Биография Александра Владимировича невероятна. Сильный, смелый человек, который исключительно трудом и упорством достиг всех своих наград и званий. На мой взгляд, тут уместен афоризм Сократа: «Высота горы, на которую ты поднялся, определяется не высотой ее вершины, а глубиной той ямы, из которой ты на неё смог подняться». Посудите сами, он – выходец из крестьянской семьи, приехал из деревни в Минск в тяжелое послевоенное время, поступил в институт, стал отличником учебы, проявил способности к науке и был распределен в столичную клинику. О его изобретательности и генерировании идей можно говорить часами. Это касалось новых методик наложения кишечных швов, способов операций на желудке и кишечнике с применением сшивающих аппаратов, разработки аппаратов искусственного кровообращения и биологических клапанов сердца и т. д. Этот список достаточно большой. Вообще Александр Владимирович очень любил мастерить, делать что-то своими руками. И на девятом десятке своей жизни, уже в почтенном для человека возрасте, он занялся изучением микроциркуляции. Когда профессор Шотт начал мне объяснять суть своих исследований, я спросил у него, как вообще пришла к нему эта идея. И история удивительна, словно то самое яблоко Ньютона:

- Понимаешь, сижу я у себя на даче. Держу в руках струбцину. Взял ее на большой палец, покрутил – он побелел. А потом – покраснел…
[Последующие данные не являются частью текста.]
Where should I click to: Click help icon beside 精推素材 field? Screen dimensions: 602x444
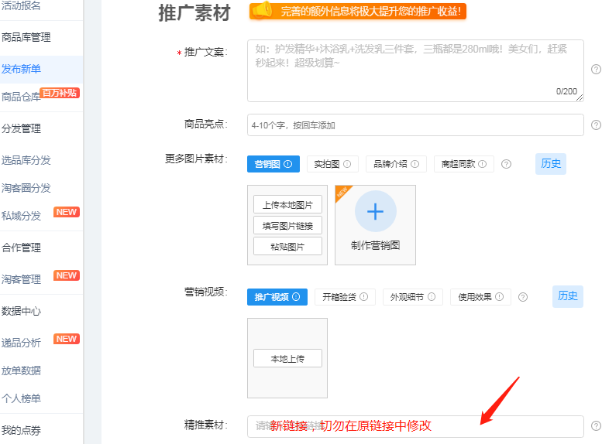click(596, 425)
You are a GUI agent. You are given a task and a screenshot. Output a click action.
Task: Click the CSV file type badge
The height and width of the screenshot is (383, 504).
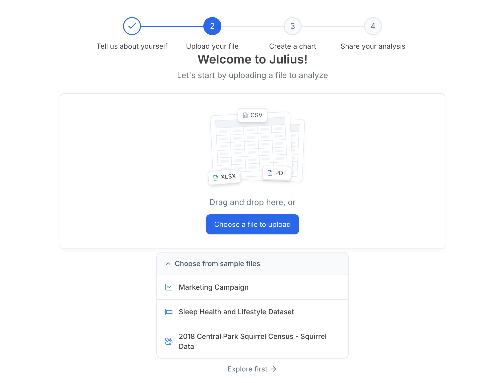pyautogui.click(x=252, y=115)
Его осенило, что с помощью этого метода можно будет изучать кровоснабжение на клеточном уровне. Он развил бурную организационную и научную деятельность, изучая этот вопрос. Создал рабочую группу, вместе с физиками разработали модель аппарата, который он назвал «эдемометр». И это вылилось в написание научных стаей, монографий и получение патентов на изобретение. А все началось с того, что он был в деревне с обычным инструментом в руках... Да, у него было много идей. И это позволяло его знаниям находить применение во всех областях хирургии. Конечно, были случаи, что некоторые его гипотезы не подтверждались. Но Александр Владимирович относился к этому спокойно. Положительный результат в науке – отлично, а отрицательный – это тоже результат.
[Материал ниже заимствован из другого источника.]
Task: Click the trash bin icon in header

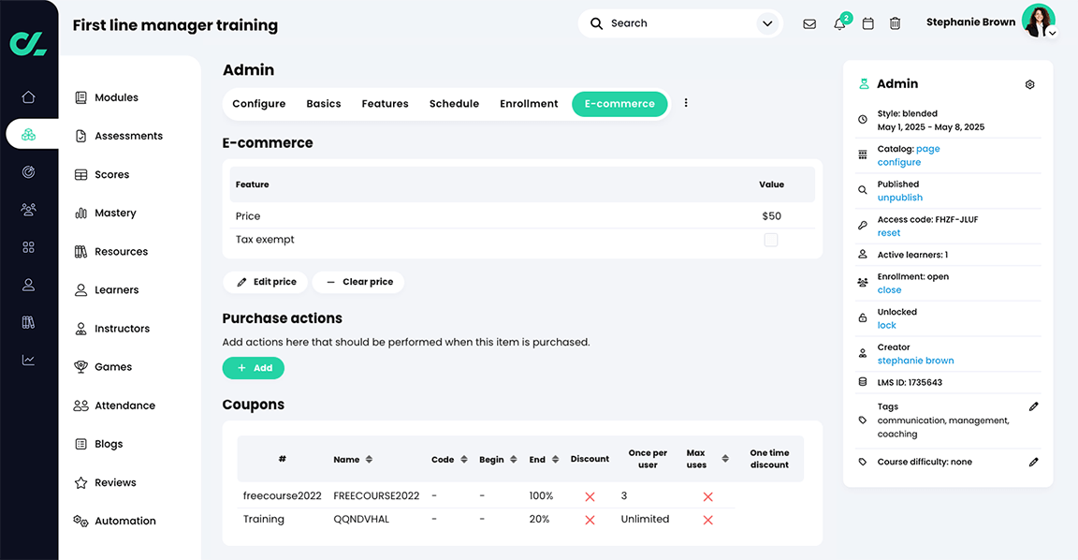Action: tap(895, 23)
В педагогике, науке и лечебной работе он был высоким профессионалом и Учителем с большой буквы. Мы ценили Шотта и за его человеческие качества. Он был прекрасным слушателем и мудрым советчиком. Если к нему обращался ученик с житейским вопросом, то Александр Владимирович усаживал его напротив, давал выговориться, а после оказывал возможную поддержку: словом или делом. Нам было приятно осознавать, что профессор Шотт поможет не только в работе, но и в личной жизни.
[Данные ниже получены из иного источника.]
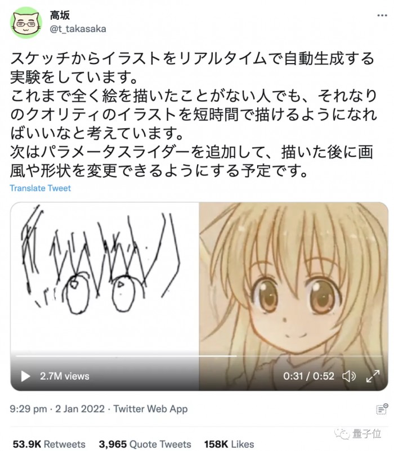Screen dimensions: 394x451
Task: Open the @t_takasaka handle
Action: (78, 29)
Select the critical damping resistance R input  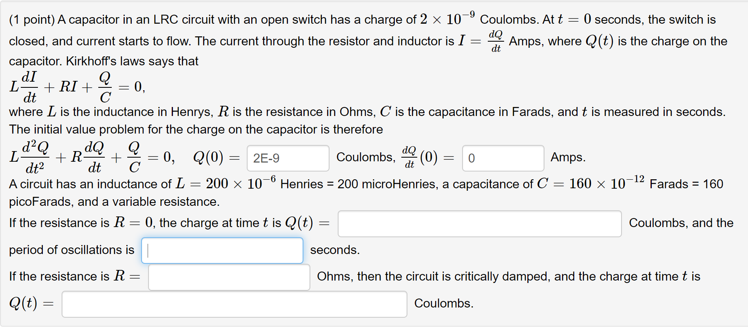[228, 277]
Александр Владимирович любил поговорить и о дачных делах. Я помню, что у него не было, кажется, на даче редкой тогда черной рябины. И я ему привез ее саженцы. Через год, на следующую весну, он подходит ко мне и говорит: «Анатолий, то, что ты мне дал, принялось». Казалось бы, другой человек уже и забыл бы про такую мелочь. Но не Александр Владимирович.

С возрастом характер профессора становился мягче, но его требования к коллегам и студентам были столь же конкретны и строги. Сохранил Александр Владимирович и свой юмор, и любовь к жизни. Многим из нас он посвятил свои «стишия», которые издал в сборнике и подарил книгу в синем переплете на память. Как-то я встретил профессора в канун его 80-летнего юбилея. Он показался мне немного грустным, что я и решил уточнить:

- Александр Владимирович, вы какой-то грустный сегодня.

- Понимаешь, 80 лет – это грустный праздник, - сказал он, а потом немного подумал, встрепенулся и с улыбкой добавил: - А вообще-то нет!

- Чего так? – спросил я, улыбнувшись смене его настроения.

- Не каждый, понимаешь, доживает, - резонно заметил профессор.

А ведь потом у него был еще и 90-летний юбилей!

Он был разносторонним человеком. Знал столярное и плотницкое дело, был прекрасным печником. Помню, как после обсуждения какой-то рабочей ситуации Александр Владимирович вдруг нас спросил: «А вот вы знаете, чем отличается в деревянном срубе немецкий угол от русского?» Когда мы ответили верно – похвалил. Он ценил тех людей, которые умели работать руками: что-то строить, выращивать. Любил тех, кто был любознателен, честен, добр и стремился быть профессионалом в своем деле. Все эти ценные качества, которые касаются профессионализма, трудолюбия, жажды знаний и рвения к науке, были присущи ему, и он воспитывал их в нас, своих учениках.